■ Extracted entries
--------------------------------------------------

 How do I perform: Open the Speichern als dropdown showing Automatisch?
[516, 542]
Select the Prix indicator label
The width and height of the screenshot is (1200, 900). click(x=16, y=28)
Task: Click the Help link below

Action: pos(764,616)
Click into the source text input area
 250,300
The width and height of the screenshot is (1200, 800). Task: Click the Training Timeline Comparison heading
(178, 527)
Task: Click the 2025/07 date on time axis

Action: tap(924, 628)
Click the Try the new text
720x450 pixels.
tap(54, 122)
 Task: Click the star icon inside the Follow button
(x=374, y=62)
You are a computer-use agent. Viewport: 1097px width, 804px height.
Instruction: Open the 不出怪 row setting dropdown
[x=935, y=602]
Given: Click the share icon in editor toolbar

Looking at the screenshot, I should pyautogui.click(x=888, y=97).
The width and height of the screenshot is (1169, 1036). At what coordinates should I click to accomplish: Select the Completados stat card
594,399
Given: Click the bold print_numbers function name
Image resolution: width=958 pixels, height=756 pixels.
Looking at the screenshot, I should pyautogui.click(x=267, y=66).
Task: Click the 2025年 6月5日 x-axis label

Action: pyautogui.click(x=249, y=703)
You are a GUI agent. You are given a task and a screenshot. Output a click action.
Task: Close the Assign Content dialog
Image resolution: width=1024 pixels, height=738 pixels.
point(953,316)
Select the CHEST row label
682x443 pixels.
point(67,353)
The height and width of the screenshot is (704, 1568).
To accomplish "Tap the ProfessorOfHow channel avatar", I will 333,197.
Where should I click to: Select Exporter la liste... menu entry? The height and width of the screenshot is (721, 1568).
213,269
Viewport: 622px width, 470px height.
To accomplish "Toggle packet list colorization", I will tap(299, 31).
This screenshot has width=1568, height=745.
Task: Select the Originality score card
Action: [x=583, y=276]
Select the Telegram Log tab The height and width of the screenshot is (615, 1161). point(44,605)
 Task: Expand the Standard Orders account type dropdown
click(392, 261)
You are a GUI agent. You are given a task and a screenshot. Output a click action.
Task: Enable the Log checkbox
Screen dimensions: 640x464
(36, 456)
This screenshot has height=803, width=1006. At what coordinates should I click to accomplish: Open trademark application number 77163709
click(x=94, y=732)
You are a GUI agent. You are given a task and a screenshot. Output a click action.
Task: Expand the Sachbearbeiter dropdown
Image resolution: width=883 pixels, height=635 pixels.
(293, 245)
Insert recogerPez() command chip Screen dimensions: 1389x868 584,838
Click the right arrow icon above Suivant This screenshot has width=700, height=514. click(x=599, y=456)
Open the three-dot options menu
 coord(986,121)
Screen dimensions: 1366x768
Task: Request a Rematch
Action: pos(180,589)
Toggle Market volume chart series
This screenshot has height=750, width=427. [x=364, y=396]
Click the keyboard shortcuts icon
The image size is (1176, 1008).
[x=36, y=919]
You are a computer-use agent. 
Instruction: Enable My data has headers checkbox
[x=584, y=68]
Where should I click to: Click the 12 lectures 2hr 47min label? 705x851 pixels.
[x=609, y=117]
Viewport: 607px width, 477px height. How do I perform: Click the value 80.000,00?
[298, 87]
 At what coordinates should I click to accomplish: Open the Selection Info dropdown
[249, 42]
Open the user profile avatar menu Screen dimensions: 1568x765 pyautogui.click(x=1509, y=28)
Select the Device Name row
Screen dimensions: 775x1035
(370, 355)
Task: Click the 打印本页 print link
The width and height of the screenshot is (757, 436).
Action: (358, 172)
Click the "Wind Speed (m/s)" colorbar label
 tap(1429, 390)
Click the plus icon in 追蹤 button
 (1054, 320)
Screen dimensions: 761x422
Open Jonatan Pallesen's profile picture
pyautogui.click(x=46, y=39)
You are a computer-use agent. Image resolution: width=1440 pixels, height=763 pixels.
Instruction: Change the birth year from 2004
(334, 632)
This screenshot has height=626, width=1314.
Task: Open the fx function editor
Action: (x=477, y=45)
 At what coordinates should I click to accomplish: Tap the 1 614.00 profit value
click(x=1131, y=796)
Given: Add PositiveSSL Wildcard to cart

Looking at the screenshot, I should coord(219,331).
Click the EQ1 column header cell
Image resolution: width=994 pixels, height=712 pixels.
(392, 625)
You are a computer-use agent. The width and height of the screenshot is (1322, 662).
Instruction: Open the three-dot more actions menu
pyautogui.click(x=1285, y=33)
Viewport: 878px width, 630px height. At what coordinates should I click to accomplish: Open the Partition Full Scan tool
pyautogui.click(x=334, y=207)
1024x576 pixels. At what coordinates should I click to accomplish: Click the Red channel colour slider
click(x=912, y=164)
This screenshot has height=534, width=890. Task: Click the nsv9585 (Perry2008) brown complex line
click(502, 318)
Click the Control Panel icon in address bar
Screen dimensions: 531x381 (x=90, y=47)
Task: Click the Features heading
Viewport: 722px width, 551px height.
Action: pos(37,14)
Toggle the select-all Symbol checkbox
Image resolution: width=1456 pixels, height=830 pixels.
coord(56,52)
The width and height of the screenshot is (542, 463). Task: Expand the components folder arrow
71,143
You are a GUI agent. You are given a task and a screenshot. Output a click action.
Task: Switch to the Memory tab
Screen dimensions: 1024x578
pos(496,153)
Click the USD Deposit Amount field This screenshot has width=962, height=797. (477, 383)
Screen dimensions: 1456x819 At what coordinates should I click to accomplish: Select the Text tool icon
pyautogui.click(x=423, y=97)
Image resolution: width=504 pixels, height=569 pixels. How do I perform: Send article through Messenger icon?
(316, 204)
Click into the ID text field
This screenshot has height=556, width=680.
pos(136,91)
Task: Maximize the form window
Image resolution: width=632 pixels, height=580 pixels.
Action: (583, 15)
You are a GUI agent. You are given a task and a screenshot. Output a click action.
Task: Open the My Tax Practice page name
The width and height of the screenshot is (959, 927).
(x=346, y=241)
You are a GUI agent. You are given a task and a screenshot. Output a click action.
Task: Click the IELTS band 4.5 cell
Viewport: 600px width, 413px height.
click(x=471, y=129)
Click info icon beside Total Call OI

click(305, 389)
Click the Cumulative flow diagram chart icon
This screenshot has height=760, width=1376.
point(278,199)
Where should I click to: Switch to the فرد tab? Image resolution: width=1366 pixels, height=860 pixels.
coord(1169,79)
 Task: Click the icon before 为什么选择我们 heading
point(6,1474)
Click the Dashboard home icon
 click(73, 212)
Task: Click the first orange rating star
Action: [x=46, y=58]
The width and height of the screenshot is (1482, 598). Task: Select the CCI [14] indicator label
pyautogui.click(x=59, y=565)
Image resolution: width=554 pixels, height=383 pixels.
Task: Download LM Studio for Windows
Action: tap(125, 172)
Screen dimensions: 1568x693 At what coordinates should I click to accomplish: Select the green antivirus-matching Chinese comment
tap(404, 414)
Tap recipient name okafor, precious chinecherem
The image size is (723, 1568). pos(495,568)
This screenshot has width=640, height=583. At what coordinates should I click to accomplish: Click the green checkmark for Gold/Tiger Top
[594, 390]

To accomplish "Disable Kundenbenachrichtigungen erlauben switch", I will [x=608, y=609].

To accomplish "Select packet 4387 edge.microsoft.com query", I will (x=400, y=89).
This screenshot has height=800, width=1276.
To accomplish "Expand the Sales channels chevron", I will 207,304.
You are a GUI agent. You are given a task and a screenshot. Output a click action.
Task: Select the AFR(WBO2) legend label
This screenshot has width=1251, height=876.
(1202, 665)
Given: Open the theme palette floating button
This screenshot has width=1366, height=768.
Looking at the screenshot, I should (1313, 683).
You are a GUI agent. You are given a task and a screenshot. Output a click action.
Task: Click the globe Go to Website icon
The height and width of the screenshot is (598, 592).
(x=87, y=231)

--------------------------------------------------

■ Problem to solve
All of the records must be retyped exactly as they are.

■ Final answer
 How do I perform: Open the Speichern als dropdown showing Automatisch?
[516, 542]
Select the Prix indicator label
The width and height of the screenshot is (1200, 900). click(x=16, y=28)
Task: Click the Help link below

Action: pos(764,616)
Click into the source text input area
 250,300
The width and height of the screenshot is (1200, 800). Task: Click the Training Timeline Comparison heading
(178, 527)
Task: Click the 2025/07 date on time axis

Action: tap(924, 628)
Click the Try the new text
720x450 pixels.
tap(54, 122)
 Task: Click the star icon inside the Follow button
(x=374, y=62)
You are a computer-use agent. Viewport: 1097px width, 804px height.
Instruction: Open the 不出怪 row setting dropdown
[x=935, y=602]
Given: Click the share icon in editor toolbar

Looking at the screenshot, I should pyautogui.click(x=888, y=97).
The width and height of the screenshot is (1169, 1036). At what coordinates should I click to accomplish: Select the Completados stat card
594,399
Given: Click the bold print_numbers function name
Image resolution: width=958 pixels, height=756 pixels.
Looking at the screenshot, I should pyautogui.click(x=267, y=66).
Task: Click the 2025年 6月5日 x-axis label

Action: pyautogui.click(x=249, y=703)
You are a GUI agent. You are given a task and a screenshot. Output a click action.
Task: Close the Assign Content dialog
Image resolution: width=1024 pixels, height=738 pixels.
point(953,316)
Select the CHEST row label
682x443 pixels.
point(67,353)
The height and width of the screenshot is (704, 1568).
To accomplish "Tap the ProfessorOfHow channel avatar", I will 333,197.
Where should I click to: Select Exporter la liste... menu entry? The height and width of the screenshot is (721, 1568).
213,269
Viewport: 622px width, 470px height.
To accomplish "Toggle packet list colorization", I will tap(299, 31).
This screenshot has width=1568, height=745.
Task: Select the Originality score card
Action: [x=583, y=276]
Select the Telegram Log tab The height and width of the screenshot is (615, 1161). point(44,605)
 Task: Expand the Standard Orders account type dropdown
click(392, 261)
You are a GUI agent. You are given a task and a screenshot. Output a click action.
Task: Enable the Log checkbox
Screen dimensions: 640x464
(36, 456)
This screenshot has height=803, width=1006. At what coordinates should I click to accomplish: Open trademark application number 77163709
click(x=94, y=732)
You are a GUI agent. You are given a task and a screenshot. Output a click action.
Task: Expand the Sachbearbeiter dropdown
Image resolution: width=883 pixels, height=635 pixels.
(293, 245)
Insert recogerPez() command chip Screen dimensions: 1389x868 584,838
Click the right arrow icon above Suivant This screenshot has width=700, height=514. click(x=599, y=456)
Open the three-dot options menu
 coord(986,121)
Screen dimensions: 1366x768
Task: Request a Rematch
Action: pos(180,589)
Toggle Market volume chart series
This screenshot has height=750, width=427. [x=364, y=396]
Click the keyboard shortcuts icon
The image size is (1176, 1008).
[x=36, y=919]
You are a computer-use agent. 
Instruction: Enable My data has headers checkbox
[x=584, y=68]
Where should I click to: Click the 12 lectures 2hr 47min label? 705x851 pixels.
[x=609, y=117]
Viewport: 607px width, 477px height. How do I perform: Click the value 80.000,00?
[298, 87]
 At what coordinates should I click to accomplish: Open the Selection Info dropdown
[249, 42]
Open the user profile avatar menu Screen dimensions: 1568x765 pyautogui.click(x=1509, y=28)
Select the Device Name row
Screen dimensions: 775x1035
(370, 355)
Task: Click the 打印本页 print link
The width and height of the screenshot is (757, 436).
Action: (358, 172)
Click the "Wind Speed (m/s)" colorbar label
 tap(1429, 390)
Click the plus icon in 追蹤 button
 (1054, 320)
Screen dimensions: 761x422
Open Jonatan Pallesen's profile picture
pyautogui.click(x=46, y=39)
You are a computer-use agent. Image resolution: width=1440 pixels, height=763 pixels.
Instruction: Change the birth year from 2004
(334, 632)
This screenshot has height=626, width=1314.
Task: Open the fx function editor
Action: (x=477, y=45)
 At what coordinates should I click to accomplish: Tap the 1 614.00 profit value
click(x=1131, y=796)
Given: Add PositiveSSL Wildcard to cart

Looking at the screenshot, I should coord(219,331).
Click the EQ1 column header cell
Image resolution: width=994 pixels, height=712 pixels.
(392, 625)
You are a computer-use agent. The width and height of the screenshot is (1322, 662).
Instruction: Open the three-dot more actions menu
pyautogui.click(x=1285, y=33)
Viewport: 878px width, 630px height. At what coordinates should I click to accomplish: Open the Partition Full Scan tool
pyautogui.click(x=334, y=207)
1024x576 pixels. At what coordinates should I click to accomplish: Click the Red channel colour slider
click(x=912, y=164)
This screenshot has height=534, width=890. Task: Click the nsv9585 (Perry2008) brown complex line
click(502, 318)
Click the Control Panel icon in address bar
Screen dimensions: 531x381 (x=90, y=47)
Task: Click the Features heading
Viewport: 722px width, 551px height.
Action: pos(37,14)
Toggle the select-all Symbol checkbox
Image resolution: width=1456 pixels, height=830 pixels.
coord(56,52)
The width and height of the screenshot is (542, 463). Task: Expand the components folder arrow
71,143
You are a GUI agent. You are given a task and a screenshot. Output a click action.
Task: Switch to the Memory tab
Screen dimensions: 1024x578
pos(496,153)
Click the USD Deposit Amount field This screenshot has width=962, height=797. (477, 383)
Screen dimensions: 1456x819 At what coordinates should I click to accomplish: Select the Text tool icon
pyautogui.click(x=423, y=97)
Image resolution: width=504 pixels, height=569 pixels. How do I perform: Send article through Messenger icon?
(316, 204)
Click into the ID text field
This screenshot has height=556, width=680.
pos(136,91)
Task: Maximize the form window
Image resolution: width=632 pixels, height=580 pixels.
Action: (583, 15)
You are a GUI agent. You are given a task and a screenshot. Output a click action.
Task: Open the My Tax Practice page name
The width and height of the screenshot is (959, 927).
(x=346, y=241)
You are a GUI agent. You are given a task and a screenshot. Output a click action.
Task: Click the IELTS band 4.5 cell
Viewport: 600px width, 413px height.
click(x=471, y=129)
Click info icon beside Total Call OI

click(305, 389)
Click the Cumulative flow diagram chart icon
This screenshot has height=760, width=1376.
point(278,199)
Where should I click to: Switch to the فرد tab? Image resolution: width=1366 pixels, height=860 pixels.
coord(1169,79)
 Task: Click the icon before 为什么选择我们 heading
point(6,1474)
Click the Dashboard home icon
 click(73, 212)
Task: Click the first orange rating star
Action: [x=46, y=58]
The width and height of the screenshot is (1482, 598). Task: Select the CCI [14] indicator label
pyautogui.click(x=59, y=565)
Image resolution: width=554 pixels, height=383 pixels.
Task: Download LM Studio for Windows
Action: tap(125, 172)
Screen dimensions: 1568x693 At what coordinates should I click to accomplish: Select the green antivirus-matching Chinese comment
tap(404, 414)
Tap recipient name okafor, precious chinecherem
The image size is (723, 1568). pos(495,568)
This screenshot has width=640, height=583. At what coordinates should I click to accomplish: Click the green checkmark for Gold/Tiger Top
[594, 390]

To accomplish "Disable Kundenbenachrichtigungen erlauben switch", I will [x=608, y=609].

To accomplish "Select packet 4387 edge.microsoft.com query", I will (x=400, y=89).
This screenshot has height=800, width=1276.
To accomplish "Expand the Sales channels chevron", I will 207,304.
You are a GUI agent. You are given a task and a screenshot. Output a click action.
Task: Select the AFR(WBO2) legend label
This screenshot has width=1251, height=876.
(1202, 665)
Given: Open the theme palette floating button
This screenshot has width=1366, height=768.
Looking at the screenshot, I should (1313, 683).
You are a GUI agent. You are given a task and a screenshot. Output a click action.
Task: Click the globe Go to Website icon
The height and width of the screenshot is (598, 592).
(x=87, y=231)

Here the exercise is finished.